_Work required_
An exact transcription of all the records is required, minus the images.

_Dataset excerpts_
[Start of Attachment]

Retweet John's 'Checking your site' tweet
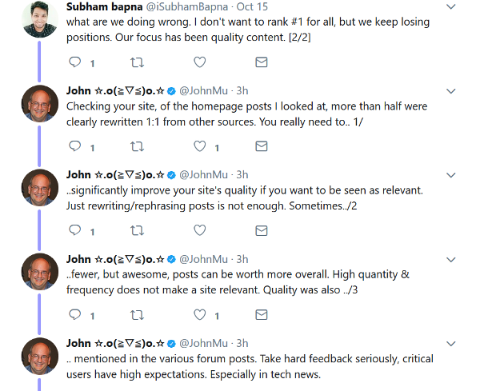480x391 pixels. click(x=138, y=146)
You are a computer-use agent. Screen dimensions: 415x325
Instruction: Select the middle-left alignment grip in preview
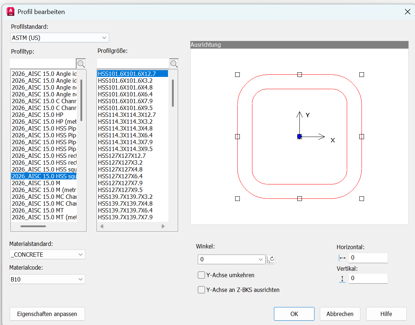237,137
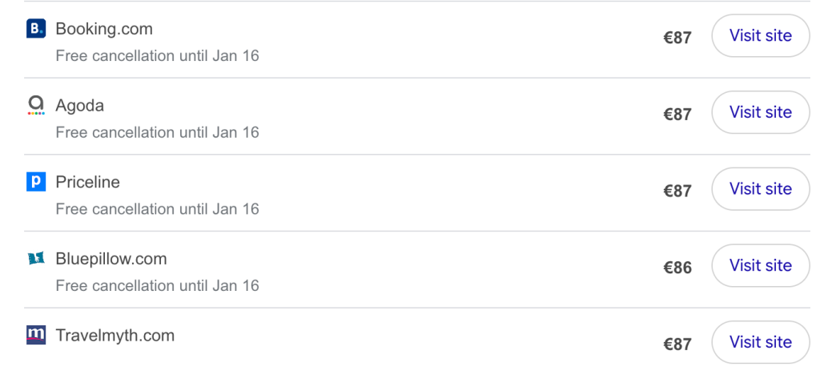Image resolution: width=820 pixels, height=379 pixels.
Task: Click the €86 Bluepillow price
Action: tap(677, 268)
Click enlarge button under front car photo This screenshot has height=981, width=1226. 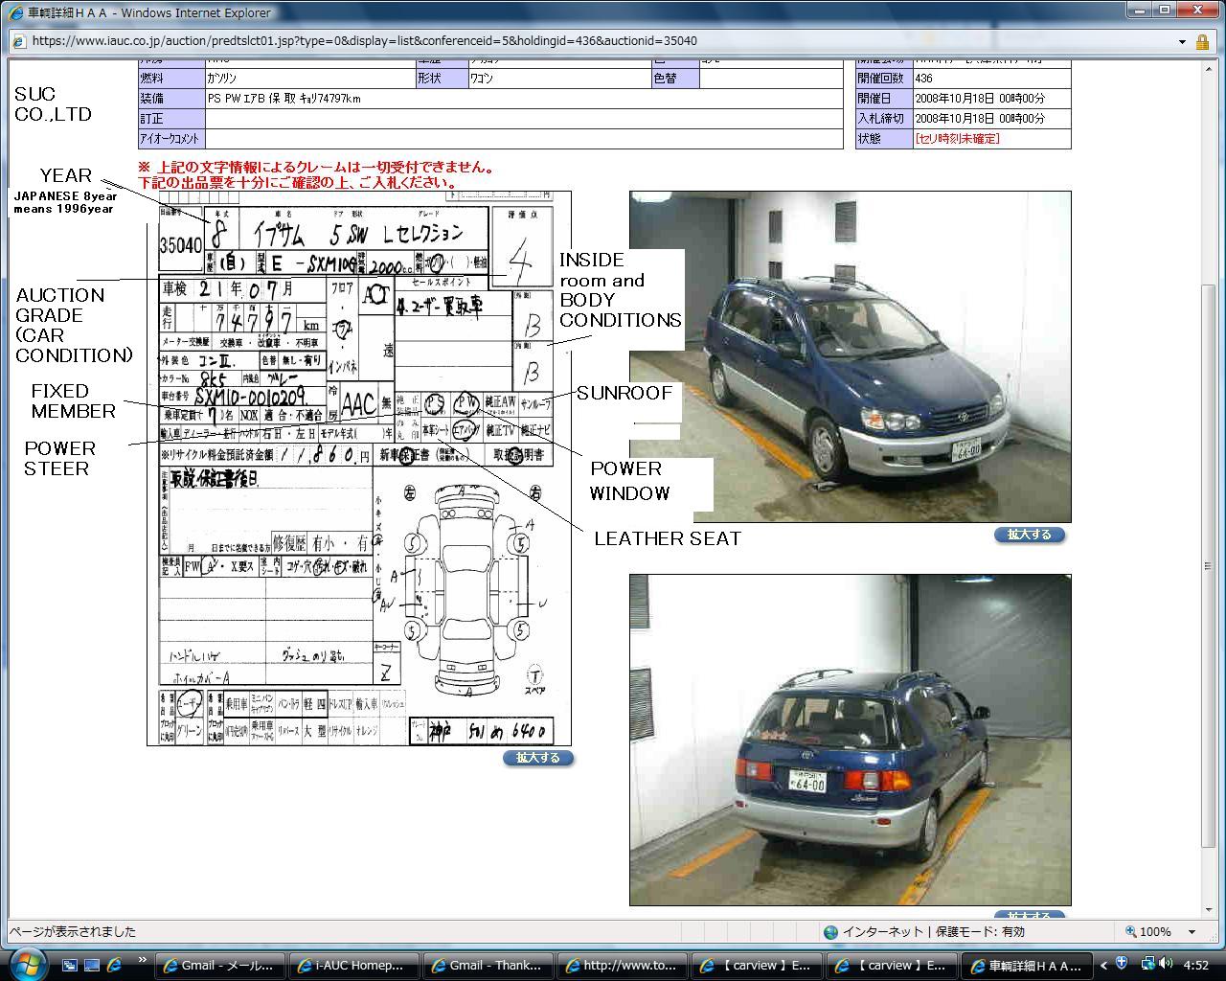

[End of Attachment]

_Your response_
Retweet John's 'Checking your site' tweet
480x391 pixels. click(x=138, y=146)
You are a computer-use agent. Screen dimensions: 415x325
Instruction: Select the middle-left alignment grip in preview
237,137
Image resolution: width=820 pixels, height=379 pixels.
Task: Click the €86 Bluepillow price
Action: tap(677, 268)
Click enlarge button under front car photo This screenshot has height=981, width=1226. 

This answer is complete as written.